### Extracted material
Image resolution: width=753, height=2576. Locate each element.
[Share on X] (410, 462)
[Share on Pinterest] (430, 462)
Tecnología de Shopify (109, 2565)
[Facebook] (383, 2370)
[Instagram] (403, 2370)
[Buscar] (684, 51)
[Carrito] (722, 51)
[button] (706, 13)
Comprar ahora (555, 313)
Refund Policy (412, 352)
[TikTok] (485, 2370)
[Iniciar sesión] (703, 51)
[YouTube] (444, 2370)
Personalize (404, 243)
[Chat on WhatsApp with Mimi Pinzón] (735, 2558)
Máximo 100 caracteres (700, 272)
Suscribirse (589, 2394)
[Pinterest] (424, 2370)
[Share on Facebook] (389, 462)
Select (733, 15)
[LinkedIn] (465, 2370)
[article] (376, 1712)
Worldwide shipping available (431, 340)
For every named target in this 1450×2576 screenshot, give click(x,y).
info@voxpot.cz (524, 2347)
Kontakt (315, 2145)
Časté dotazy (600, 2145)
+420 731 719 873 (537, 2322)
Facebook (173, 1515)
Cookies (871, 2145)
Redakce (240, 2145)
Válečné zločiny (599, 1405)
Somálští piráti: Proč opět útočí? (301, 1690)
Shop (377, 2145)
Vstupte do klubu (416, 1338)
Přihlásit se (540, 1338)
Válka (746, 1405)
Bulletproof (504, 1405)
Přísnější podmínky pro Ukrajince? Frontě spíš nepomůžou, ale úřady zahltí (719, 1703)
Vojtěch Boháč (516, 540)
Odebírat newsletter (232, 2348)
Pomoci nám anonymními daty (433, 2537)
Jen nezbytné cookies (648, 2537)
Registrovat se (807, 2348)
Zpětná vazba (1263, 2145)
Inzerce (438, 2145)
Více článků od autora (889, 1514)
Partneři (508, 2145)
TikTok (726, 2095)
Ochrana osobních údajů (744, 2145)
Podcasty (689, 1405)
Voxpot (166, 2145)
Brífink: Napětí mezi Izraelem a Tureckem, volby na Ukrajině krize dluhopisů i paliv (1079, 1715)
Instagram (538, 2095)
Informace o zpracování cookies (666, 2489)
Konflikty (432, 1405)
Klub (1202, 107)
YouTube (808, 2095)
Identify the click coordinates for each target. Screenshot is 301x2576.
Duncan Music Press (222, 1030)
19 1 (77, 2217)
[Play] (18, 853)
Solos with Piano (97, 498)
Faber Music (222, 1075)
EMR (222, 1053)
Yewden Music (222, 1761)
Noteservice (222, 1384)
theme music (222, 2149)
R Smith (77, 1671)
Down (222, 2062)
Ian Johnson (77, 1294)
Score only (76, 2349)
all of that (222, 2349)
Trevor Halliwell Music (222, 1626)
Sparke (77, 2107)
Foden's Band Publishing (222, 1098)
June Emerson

### Exercise directions
Locate all lines in the listing above with the word "target". Copy them.

### Output for this task
For every named target in this 1450×2576 screenshot, give click(x,y).
Identify the click coordinates for each target. Screenshot is 301x2576.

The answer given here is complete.